Young readers should be corrected
whenever they make a mistake
Positive
Reinforcement is a vital aspect for a child to learn when they have used
language grammatically correct. When George struggles to pronounce the low
frequency lexis ‘sandbags’, his Mother uses the strategy of telling George to
pronounce the individual phonemes which make up the compound word. By it being
a compound word, George struggles with the unstressed sound of the grapheme‘d’
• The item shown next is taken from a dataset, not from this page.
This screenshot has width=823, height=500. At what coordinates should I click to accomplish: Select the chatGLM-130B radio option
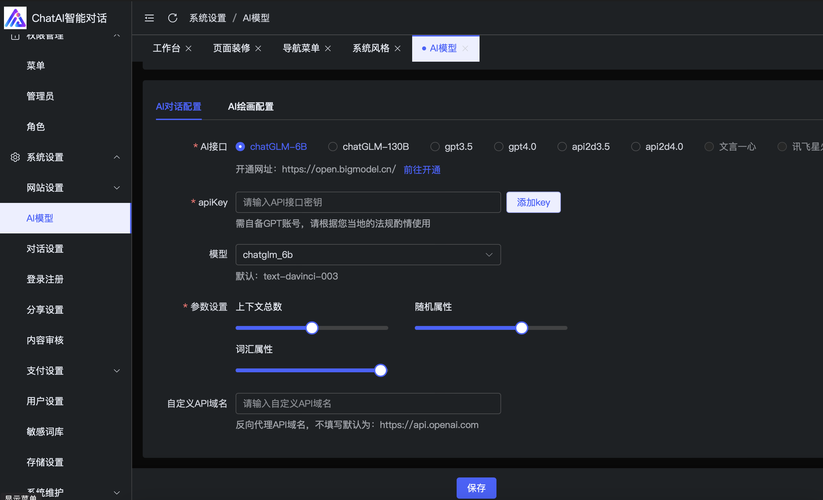pos(333,147)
so when pronounced grammatically correct, his Mother enforces praise with ‘well
done’ and therefore positive reinforcement. Because George has identified that his Mother
praises him when he does something correctly, later on in the transcript,
George seeks positive reinforcement with the cloaked imperative ‘but he isn’t letting
them get inside is he’. Although this question implies George already knows the
answer, he is seeking reassurance from his Mother and gets it when she replies
with ‘no’ which shows she agrees with him.
To allow a
young reader to know when they have made a mistake, their face needs should be encountered
for is you want to make a positive difference. When George misses out to pluralise
the concrete noun ‘house’, his Mother picks up on him miscuing the ending so
goes with the strategy of spelling out the phonemes he missed as she found this
technique worked previous. She follows
on from this with a bold on record utterance ‘watch the endings’. Although this
can be seen as a harsher more forward way to correct an early reader, by
helping George via breaking up the phonemes first, mitigates the utterance. His
Mother follows on with allowing George know he made another mistake with ‘nooo’
. The over-expanded use of the grapheme ‘o’, mitigates this negative
reinforcement as she is caring for Georges face needs by not wanting him to
feel of a lower status. This supports Goodman’s ‘Top Down’ approach with the
Mother not giving George the answer but instead, allows him to self-correct.
Vygotsky
believes that the help of others via scaffolding will improve a child’s
understanding of something they do not already know, but will, with the help of
an adult. George’s Mother uses scaffolding when she breaks up the compound word
‘sandbags’ into the separate concrete nouns ‘sand’ and ‘bags’. By George copying
his Mother without being asked to, implies he wants to learn how to annunciate it
clearly, as well as his Mother wanting him to with her praising him after with
positive reinforcement of ‘well done’ . However, at the end of the transcript,
George’s Mother immediately corrects his word-guessing error of ‘made’ with the
correct word ‘may’. The reason behind
this may to preserve the flow of the utterance with the sentence George reading
out, being relatively long. It could also be to keep George’s attention as he
has been given lots of new information throughout the transcript and so may not
remember anymore.
All in all, I
believe a young reader should be corrected when they have made a mistake. This
is because it allows them to identify a mistake in the future and hopefully
self-correct, and the use of praise via positive reinforcement is important to
allow the child know when they have pronounced everything correctly.
Well done to get to relevant theory right at the start. It would be good to define the terms at the start too and that might help you keep focussed on evaluating the theories and data that are relevant to the question.
ReplyDeleteGood level of detail in the discussion of the text and some good use of terminology. Grammar and pronunciation are two different things though. Check 'enforces'.
Proofread carefully: "their face needs should be encountered for is you want to make a positive difference" - did you mean 'accounted for'/taken into account? and is/if?
'Bald, on-record' not bold and she is speaking, so she is not using the grapheme but the phoneme; enunciate not annunciate.
Good link to 'top-down', showing an awareness of key ideas. Link them all more fully to an evaluation of the controversial statement in the title.
Conclude with theories and/or relate to evidence from the data that you've already explored to support your views rather than your own opinion.